For a CTO at a Fortune 500 company deciding where to build their generative AI infrastructure, the math becomes unavoidable. Even if they prefer OpenAI’s model nuances slightly, a 40% to 60% reduction in total cost of ownership (TCO) offered by Google Cloud, driven by TPU efficiencies and aggressive subsidies is too significant to ignore for high-volume utility workloads. Given capex and operating cost advantages, this is still profitable for Google.

An example, as best we can produce:

Let’s look at a hypothetical enterprise application processing 10 billion tokens per month (e.g., a massive customer service fleet).

The OpenAI (GPT-5.2) Bill

• Estimated Cost: ~$120,000 / month.

• The Reasoning Penalty: If the application requires “Thinking Tokens” for complex issues, the bill can jump to $500,000+ because OpenAI must recover the high cost of running sequential inference passes on expensive NVIDIA hardware.

The Google (Gemini 3) Bill

• Estimated Cost: ~$70,000 / month.

• The Subsidy Advantage: Google often waives the cost of the first 500 million tokens for enterprise cloud customers. Furthermore, their TPU-native MoE (Mixture of Experts) architecture only activates 10% of the hardware for most queries, keeping their internal cost so low that they can offer up to 50% lower prices than OpenAI while maintaining higher net margins.

This is leading to a noticeable market share shift in 2026, particularly in high-volume sectors like automated customer service, data analysis, and real-time translation, where cost-efficiency trumps marginal gains in reasoning capability.

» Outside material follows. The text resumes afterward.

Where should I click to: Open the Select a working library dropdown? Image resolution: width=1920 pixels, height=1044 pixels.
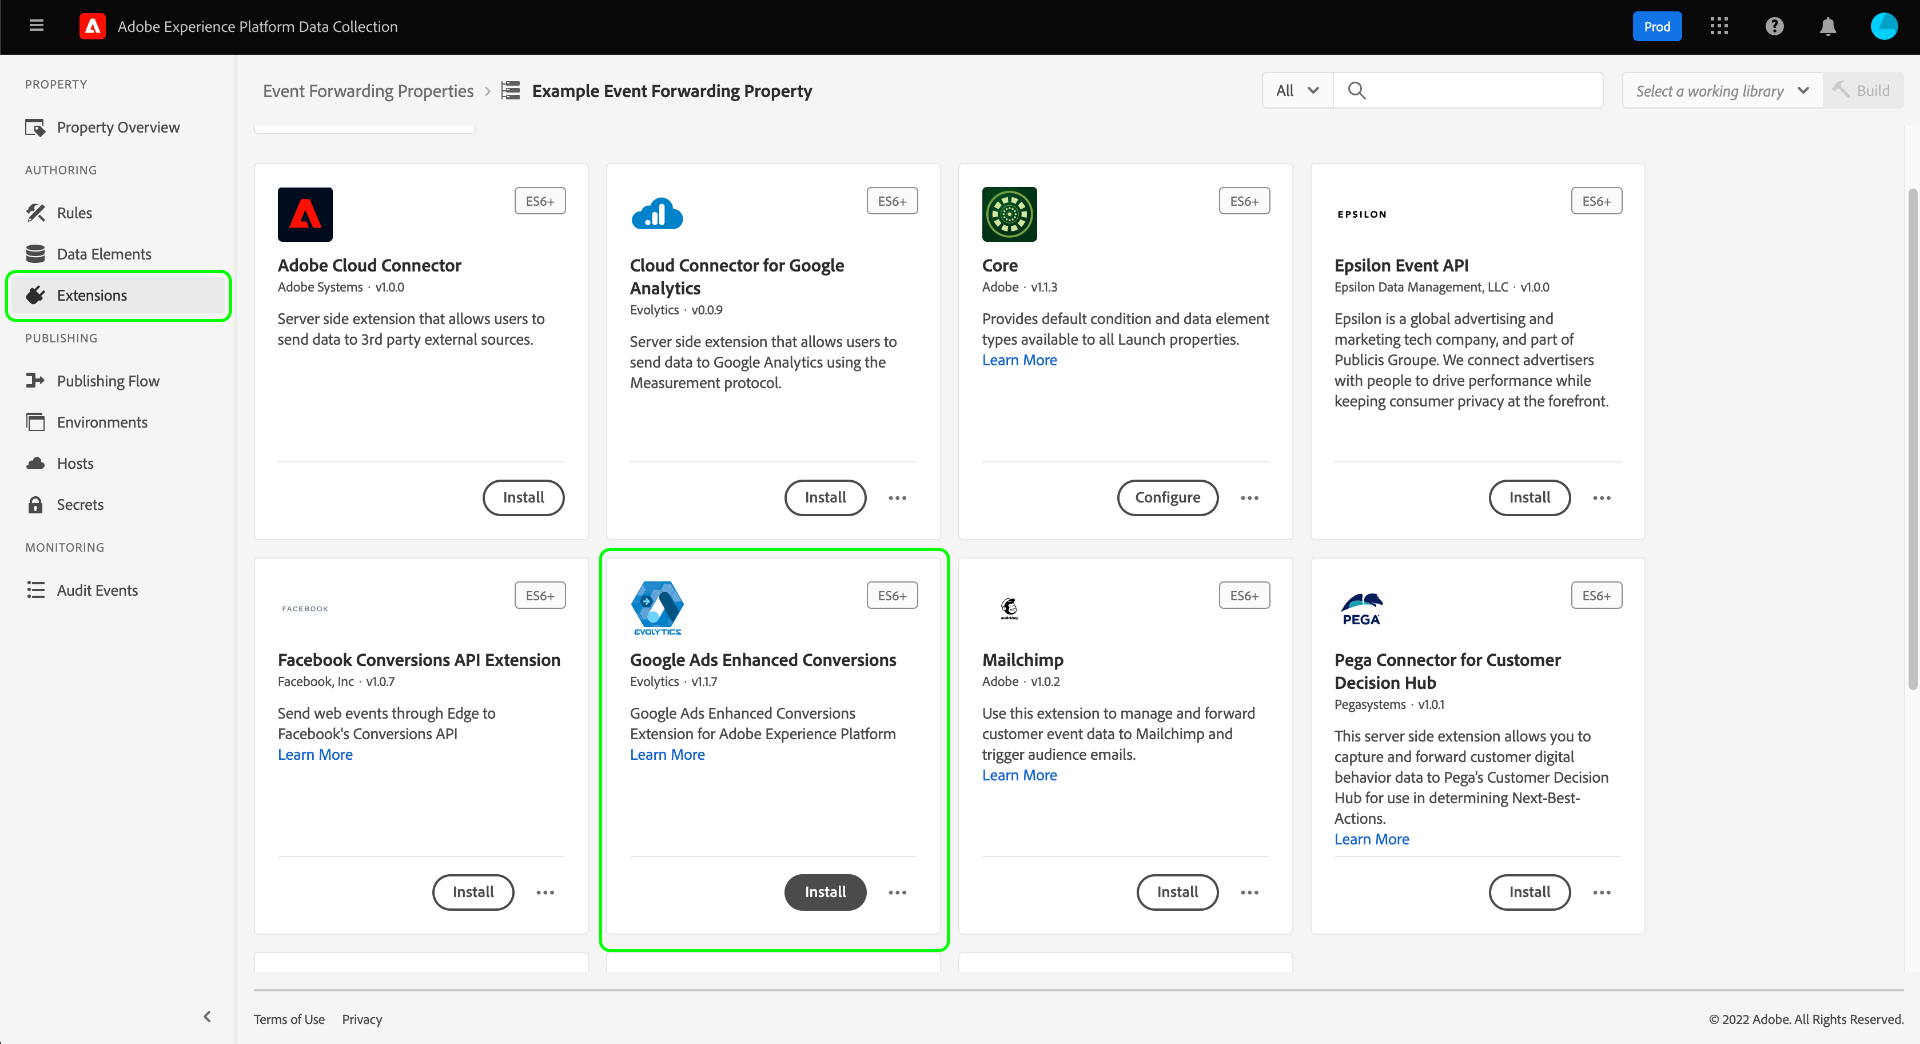click(x=1722, y=91)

It will be interesting to try and isolate the first tangible proof of this in Google/Alphabet’s next earnings report.

6. Implications for Business Models and Investors

The structural cost advantage enjoyed by Google has profound implications for the future strategies of these competing firms.

The Divergence of Business Models

The pressure of high hardware costs is forcing OpenAI to seek immediate, high-margin revenue streams. This explains reports in late 2025 and 2026 of OpenAI exploring advertising models within its products. To justify its valuation and cover its massive compute bills, OpenAI needs revenue density that subscription models alone may not provide. They also need to focus on high-margin segments that require premium reasoning (doctors, lawyers, coders) as they cannot compete with Google in the “Low Margin Utility” segment such as basic chat, search and categorization. This suggests continued market share movement towards Gemini. OpenAI’s chase for the largest consumer user base is in this respect curious. This can only be monetized via advertising and agentic e-commerce but also shouldn’t require the premium hardware OpenAI has traditionally relied on. This last point suggests continued diversification of chip procurement away from NVIDIA towards cheaper AMD alternatives as we started to read about at the end of 2025.

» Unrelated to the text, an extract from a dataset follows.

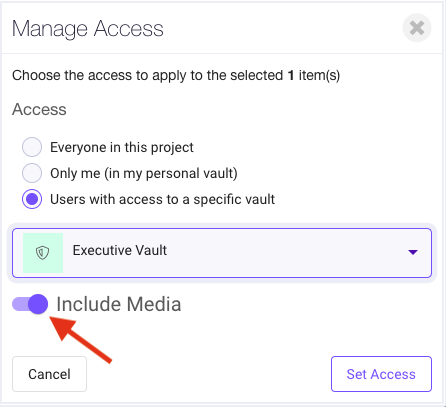Choose the Only me radio button
Image resolution: width=446 pixels, height=407 pixels.
[x=32, y=173]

Conversely, Google is under less immediate pressure to monetize the AI models themselves directly. They can afford to treat Gemini as a low-margin utility to protect their formidable search advertising business and lock customers into the broader Google Cloud ecosystem (storage, databases, analytics), where margins remain high.

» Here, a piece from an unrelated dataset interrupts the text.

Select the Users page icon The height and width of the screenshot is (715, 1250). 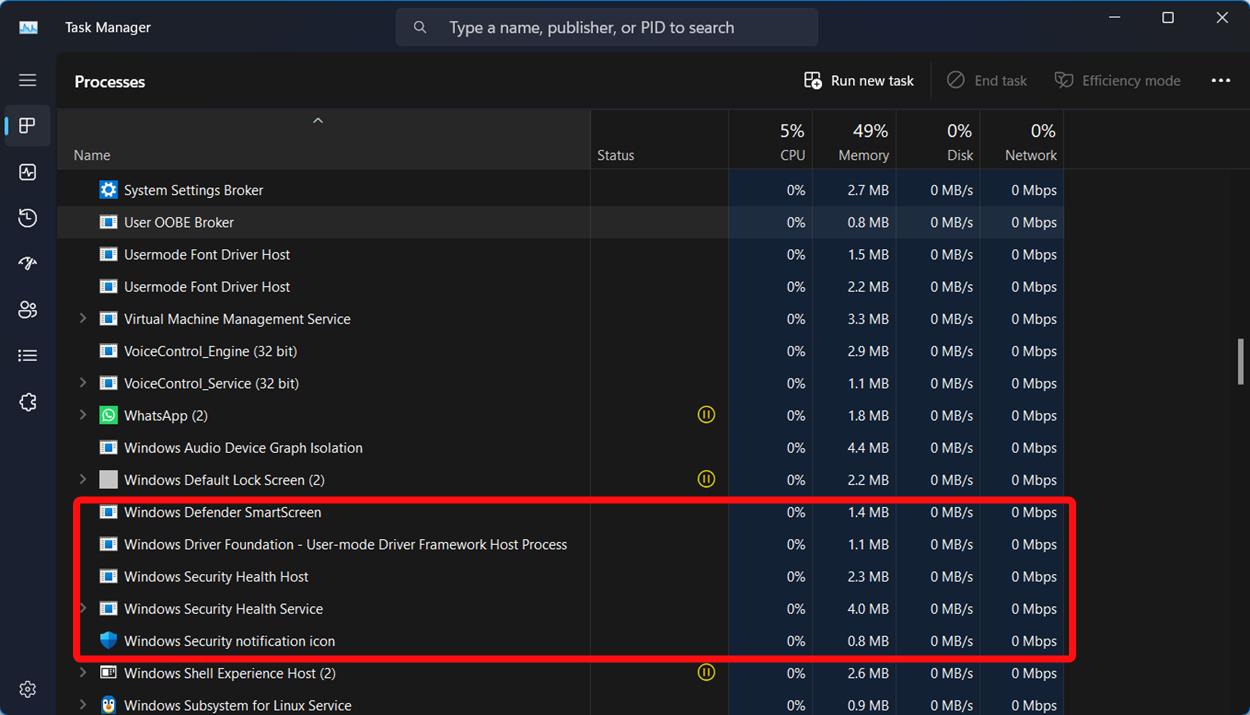(x=27, y=309)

The Development of a Long-Term Moat for Google

For investors, the key takeaway is that while software leads can be tenuous, hardware supply chain advantages are more durable. OpenAI broke Google’s software moat with great product velocity (ChatGPT in 2023). Google is now countering with a silicon moat that took fifteen years and billions of dollars to build and that as described above, offers an enormous and ongoing cost advantage. While Michael Burry highlights the question mark over Return on Investment for AI companies, this analysis suggests that question mark is far less relevant to Google/Alphabet.

In a world where AI becomes a commodity utility, the provider with the lowest cost of production, enabled by custom silicon, holds the ultimate strategic advantage.

As always,

Inference never stops. Neither should you.

Andy West

The Inferential Investor.

Disclosure: The author holds a long position in Alphabet.